INDOEUROPEAN SOUNDTRACK TRANSCRIPTION
Radio
It’s
surprising that no one spotted the resemblances earlier. Take the numbers
again, for example, the Sanskrit, on the right, bares a strong resemblance to
Latin and Greek, on the left. While one, two and three are obvious, four and
five need a closer look to spot the connection. Linguists have discovered rules
that govern how sounds in different languages are related. Look at the words
for “four”. This is one of many examples where a word beginning with “q” in
Latin say, is similar to a Greek word beginning with “t”, or a Sanskrit word
beginning with “k”. These sound correspondences can reveal how apparently
unrelated languages are members of the same family.
The
question is how can you tell that the languages that
you’re looking at reflect a single original language and therefore form a
family.
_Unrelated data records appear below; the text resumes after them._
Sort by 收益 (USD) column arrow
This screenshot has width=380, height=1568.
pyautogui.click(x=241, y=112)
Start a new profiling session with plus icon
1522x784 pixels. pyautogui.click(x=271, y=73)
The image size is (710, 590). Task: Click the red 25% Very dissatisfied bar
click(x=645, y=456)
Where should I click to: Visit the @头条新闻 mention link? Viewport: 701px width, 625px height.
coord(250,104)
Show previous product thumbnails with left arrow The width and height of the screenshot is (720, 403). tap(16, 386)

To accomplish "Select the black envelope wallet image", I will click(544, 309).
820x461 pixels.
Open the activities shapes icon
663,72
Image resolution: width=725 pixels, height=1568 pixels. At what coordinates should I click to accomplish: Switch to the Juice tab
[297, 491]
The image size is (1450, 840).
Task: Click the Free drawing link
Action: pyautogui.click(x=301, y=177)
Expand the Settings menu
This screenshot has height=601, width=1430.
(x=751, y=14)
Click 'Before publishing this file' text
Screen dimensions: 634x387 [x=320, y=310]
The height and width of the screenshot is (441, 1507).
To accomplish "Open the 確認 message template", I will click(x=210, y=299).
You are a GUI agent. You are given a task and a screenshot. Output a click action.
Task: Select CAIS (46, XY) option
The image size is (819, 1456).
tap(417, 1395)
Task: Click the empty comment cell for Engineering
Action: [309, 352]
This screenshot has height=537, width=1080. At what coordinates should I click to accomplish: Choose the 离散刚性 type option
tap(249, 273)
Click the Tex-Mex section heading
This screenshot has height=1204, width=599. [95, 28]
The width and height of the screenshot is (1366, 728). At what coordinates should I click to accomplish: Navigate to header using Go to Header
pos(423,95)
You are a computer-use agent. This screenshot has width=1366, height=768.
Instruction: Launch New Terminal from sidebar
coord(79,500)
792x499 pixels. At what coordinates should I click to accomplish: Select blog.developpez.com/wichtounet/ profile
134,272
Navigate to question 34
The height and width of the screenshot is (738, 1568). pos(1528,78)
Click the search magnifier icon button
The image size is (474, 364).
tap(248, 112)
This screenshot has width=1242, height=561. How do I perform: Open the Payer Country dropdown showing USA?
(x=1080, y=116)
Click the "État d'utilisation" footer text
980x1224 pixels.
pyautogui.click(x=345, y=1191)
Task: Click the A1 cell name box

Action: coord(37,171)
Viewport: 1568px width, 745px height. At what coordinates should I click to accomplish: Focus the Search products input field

The only way you can do that is by finding systematic similarities
between these languages in every area of their grammar, similarities in sounds,
similarities in their inflexions, in the syntax of the language, and so forth,
and the similarities have to be very precise, and they have to be interlocking
for the assertion that these languages form a family to be believable. If we
look at an English word like “tooth”, and see that in Hindi it’s “ant”, and
that by itself that doesn’t mean that much, but you take a look at
English “ten”, which ends up in Hindi as “das”,
and the same pattern emerges- you have got an initial “t” in English and and
initial “d” in Hindi. When you find that the word “two” though, the new word,
in English, shows up in Hindo as “do”, once agin an initial “t” in English and an initial “d” in Hindi.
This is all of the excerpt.